The pancreas’s extensive drainage to relatively inaccessible lymph nodes, and the fact that pancreatic cancer typically metastasizes to the liver early, via the hepatic portal vein, make surgical resection of cancerous pancreas nearly futile.

69
Q

Where does the main pancreatic duct extend in the pancreas?

A

from the tail to the head of the pancreas

70
Q

What do secretory acini do?

A

The dark stained cells of the secretory acini secrete digestive enzymes, mainly under the influence of cholecystokinin (rate of 1-2L/ day)

71
Q

What do exocrine acini do?

A

It secrete into small ducts that empty into the main duct along its entire length

72
Q

What is scattered among the acini of the exocrine pancreas?

A

Pancreatic islets of Langerhans

73
Q

What identifies beta and alpha cells?

A

selective staining of hormones

insulin: beta
glucagon: alpha

74
Q

What is different about secretions of beta and alpha cells of the endocrine pancreas versus the exocrine pancreas?

A

Beta and alpha cells of the endocrine pancreas enter the bloodstream via a network of capillaries, which lie next to each islet cell

75
Q

What does insulin vs. glucagon do?

A

insulin: lowers blood glucose mainly by prompting glucose entry into hepatocytes, adipocytes and skeletal muscle fibers.
glucagon: raises blood glucose mainly by activating hepatocytic glycogenolysis

76
Q

How can acute pancreatitis become life threatening?

A

Inflammatory disorder of the exocrine pancreas often associated with alcoholism.

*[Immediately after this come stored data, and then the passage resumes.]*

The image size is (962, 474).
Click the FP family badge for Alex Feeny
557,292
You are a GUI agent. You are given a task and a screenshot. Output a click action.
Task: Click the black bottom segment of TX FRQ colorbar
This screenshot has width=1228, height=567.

Usually pancreatic acinar cells are normally protected from harmful effects of digestive enzymes that they secrete. But, acinar cell injury or pancreatic duct obstruction may lead to inappropriate extracellular leakage of activated digestive enzymes and autodigestion of pancreatic acini. This causes edema and progressive fibrosis of the stroma and causes hemorrhage and pancreatic insufficiency.